Personal Mobile Security

October 5, 2012

Warren Puy Arena
Director, Information Systems

As the mobile revolution takes place, we increasingly rely on our mobile devices to access and store sensitive, confidential personal information.  At the same time, given the popularity of these devices, cyber criminals have been busy adapting their hacks and scams to work on our Internet-connected smartphones and tablets.

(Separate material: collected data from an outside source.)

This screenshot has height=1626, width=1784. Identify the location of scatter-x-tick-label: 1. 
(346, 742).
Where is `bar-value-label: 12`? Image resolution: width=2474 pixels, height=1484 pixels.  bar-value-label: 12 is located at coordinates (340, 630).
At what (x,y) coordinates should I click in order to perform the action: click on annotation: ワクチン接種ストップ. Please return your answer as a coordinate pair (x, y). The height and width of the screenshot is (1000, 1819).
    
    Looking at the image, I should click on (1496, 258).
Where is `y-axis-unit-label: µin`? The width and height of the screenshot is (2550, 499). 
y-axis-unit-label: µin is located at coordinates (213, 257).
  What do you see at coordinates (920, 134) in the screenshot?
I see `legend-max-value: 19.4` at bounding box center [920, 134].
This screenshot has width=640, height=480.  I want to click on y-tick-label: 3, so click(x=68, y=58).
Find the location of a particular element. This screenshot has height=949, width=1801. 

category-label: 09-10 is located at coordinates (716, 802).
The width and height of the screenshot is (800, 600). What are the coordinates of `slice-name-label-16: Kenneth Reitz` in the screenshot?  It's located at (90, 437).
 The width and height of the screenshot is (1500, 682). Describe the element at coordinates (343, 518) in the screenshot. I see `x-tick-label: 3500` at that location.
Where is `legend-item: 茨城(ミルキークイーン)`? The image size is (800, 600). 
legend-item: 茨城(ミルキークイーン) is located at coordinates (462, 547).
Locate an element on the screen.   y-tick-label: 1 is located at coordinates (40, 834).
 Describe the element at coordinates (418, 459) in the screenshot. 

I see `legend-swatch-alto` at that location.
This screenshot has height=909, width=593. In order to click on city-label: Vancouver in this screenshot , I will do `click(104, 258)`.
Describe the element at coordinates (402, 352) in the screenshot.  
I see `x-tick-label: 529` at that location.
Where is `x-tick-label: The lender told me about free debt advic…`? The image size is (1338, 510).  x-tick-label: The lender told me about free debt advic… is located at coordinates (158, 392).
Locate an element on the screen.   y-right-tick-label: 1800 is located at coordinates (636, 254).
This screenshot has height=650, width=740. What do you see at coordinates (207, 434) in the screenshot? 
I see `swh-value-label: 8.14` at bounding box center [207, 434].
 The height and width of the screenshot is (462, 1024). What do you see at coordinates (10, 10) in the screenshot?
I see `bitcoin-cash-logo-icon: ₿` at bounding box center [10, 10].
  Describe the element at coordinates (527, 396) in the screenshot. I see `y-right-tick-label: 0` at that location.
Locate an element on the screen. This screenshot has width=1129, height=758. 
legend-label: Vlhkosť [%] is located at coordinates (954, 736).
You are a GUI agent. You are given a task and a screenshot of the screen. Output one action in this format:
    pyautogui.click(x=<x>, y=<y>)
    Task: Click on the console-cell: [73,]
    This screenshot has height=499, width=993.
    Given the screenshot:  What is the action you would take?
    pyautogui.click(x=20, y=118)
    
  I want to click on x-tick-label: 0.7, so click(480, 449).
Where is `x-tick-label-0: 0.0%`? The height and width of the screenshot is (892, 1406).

So, what can we do to secure our smartphones and tablets?  Here are some basic, general security recommendations to protect your device and the data stored in it:

  1. Lock It Up.  If you have not done it already, do it right now!  Preferably, use an alphanumeric passcode instead of a 4-digit PIN as your device password.
  2. Encryption.  If available on your device, do turn data encryption on.  In the case of the iPhone/iPad, do not forget to also encrypt your device backups when using iTunes to backup your device to a PC.
  3. Application Permissions.  Every time you install an application, do not allow the app to have all available permissions on your device.  Instead, review the app’s required permissions list and cancel the app installation if the app is requesting illogical permissions (e.g. flashlight app requesting access to your contacts).  Check all apps that have access to your device “location services” and turn the service off for any app that do not truly need to know your location.
  4. Enable Remote Wipe.  This will allow you to remotely wipe your device data in case your device is lost or stolen.
  5. Patches.  Install device operating system patches as soon as they are released. Most often than not, these patches include fixes for known security flaws.
  6. Third Party Protection.  You may want to consider installing an antivirus tool or security suite on your device.  Not only do they protect your device against malware and unauthorized access but, they also offer a variety of antitheft features such as remote lockdown and wiping and even taking a picture of the thief.
  7. Internet Connection.  As with your corporate laptop, you should use your best judgment and common sense when connecting your device to the Internet wirelessly.  Be suspicious of “free” WI-FI services and wireless services that require sensitive personal information to provide Internet access.  Always use the “safest” Internet connection first!